While her back was still to him as she put the bottle back in the fridge, he said, “I’m having some trouble leaving the past where it belongs.”
She froze with her hand on the refrigerator door and just stood there, staring at a jar of homemade cayenne mustard, unable to move. “Oh?”
“He’s a good boy, Rainy.”
“I know.” At least he was calling her Rainy. But she felt stiff with worry. Forcing her feet to move backward, she closed the door and picked up her glass. After a long drink, she made herself turn around.
He was staring at her with those steady eyes, all the more beloved because she’d been looking into them for all these years, in their son. The only words in her head were apologies, and he didn’t want those, so she had nothing to say.
“I missed a lot. I think I would’ve been an okay dad.”
“You would have been a great dad,” she whispered, feeling rueful, heartbroken tears swelling behind her eyes. “It was never about that.”

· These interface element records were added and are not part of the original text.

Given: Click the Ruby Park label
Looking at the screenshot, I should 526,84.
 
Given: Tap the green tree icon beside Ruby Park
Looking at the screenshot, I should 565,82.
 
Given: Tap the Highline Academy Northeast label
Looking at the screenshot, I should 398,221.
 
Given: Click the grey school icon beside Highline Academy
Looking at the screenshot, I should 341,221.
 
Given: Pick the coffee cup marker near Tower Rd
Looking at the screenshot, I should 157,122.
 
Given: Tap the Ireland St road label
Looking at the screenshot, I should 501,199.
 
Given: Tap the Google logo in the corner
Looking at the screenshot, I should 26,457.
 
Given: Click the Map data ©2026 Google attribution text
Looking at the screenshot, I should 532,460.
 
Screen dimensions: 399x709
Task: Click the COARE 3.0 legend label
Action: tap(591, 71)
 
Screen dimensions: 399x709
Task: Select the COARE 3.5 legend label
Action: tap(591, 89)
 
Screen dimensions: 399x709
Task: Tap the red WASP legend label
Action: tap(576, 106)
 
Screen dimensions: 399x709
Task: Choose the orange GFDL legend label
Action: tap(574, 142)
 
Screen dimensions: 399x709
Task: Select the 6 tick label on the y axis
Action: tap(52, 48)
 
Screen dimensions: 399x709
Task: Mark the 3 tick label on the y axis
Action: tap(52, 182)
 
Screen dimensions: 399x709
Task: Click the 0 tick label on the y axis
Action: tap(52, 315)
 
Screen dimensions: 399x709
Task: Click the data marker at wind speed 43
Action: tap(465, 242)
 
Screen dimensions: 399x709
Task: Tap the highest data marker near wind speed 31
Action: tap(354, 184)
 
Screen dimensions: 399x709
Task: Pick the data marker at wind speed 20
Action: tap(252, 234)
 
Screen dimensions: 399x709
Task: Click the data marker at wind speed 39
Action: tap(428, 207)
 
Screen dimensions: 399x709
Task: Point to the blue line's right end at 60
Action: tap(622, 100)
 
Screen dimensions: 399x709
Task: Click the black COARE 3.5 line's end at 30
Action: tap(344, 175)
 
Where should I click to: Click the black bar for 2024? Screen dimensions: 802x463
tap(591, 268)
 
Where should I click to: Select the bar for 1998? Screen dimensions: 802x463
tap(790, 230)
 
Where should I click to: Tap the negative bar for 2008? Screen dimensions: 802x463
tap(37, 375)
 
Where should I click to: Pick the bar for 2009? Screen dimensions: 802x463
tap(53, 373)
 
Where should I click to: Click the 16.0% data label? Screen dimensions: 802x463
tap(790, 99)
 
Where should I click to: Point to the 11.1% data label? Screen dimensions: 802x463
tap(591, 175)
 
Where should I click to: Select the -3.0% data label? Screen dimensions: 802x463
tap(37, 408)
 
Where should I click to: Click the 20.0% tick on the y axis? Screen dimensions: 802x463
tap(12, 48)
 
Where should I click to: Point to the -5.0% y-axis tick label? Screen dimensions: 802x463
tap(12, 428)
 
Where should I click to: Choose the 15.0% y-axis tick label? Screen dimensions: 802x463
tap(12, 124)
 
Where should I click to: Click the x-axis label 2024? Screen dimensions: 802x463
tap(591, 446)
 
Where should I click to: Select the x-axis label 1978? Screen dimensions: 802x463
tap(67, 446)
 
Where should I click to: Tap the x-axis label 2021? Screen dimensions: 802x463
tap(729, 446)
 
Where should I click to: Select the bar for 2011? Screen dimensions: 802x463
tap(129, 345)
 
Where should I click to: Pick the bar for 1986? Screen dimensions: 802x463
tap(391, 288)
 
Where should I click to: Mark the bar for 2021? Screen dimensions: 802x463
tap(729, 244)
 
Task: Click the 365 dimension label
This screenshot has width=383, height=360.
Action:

He nodded and then heaved a sad breath, and Lorraine knew where the night would end, and that it would end there soon. “I want to let it go. You’re the only woman I know how to love, and you’re right here again. I can hold you if I want. But he calls another man ‘Dad,’ another man got to see him become who he is, and that’s stuck in the middle of my head. I can’t get around
it.”
It figured that when he finally opened up, it would be to expose the depth of the harm she’d done him. She put her hands on the island, right next to his. “Roe, I would do anything, anything, to help you get around that. I just don’t know what it is I can do.”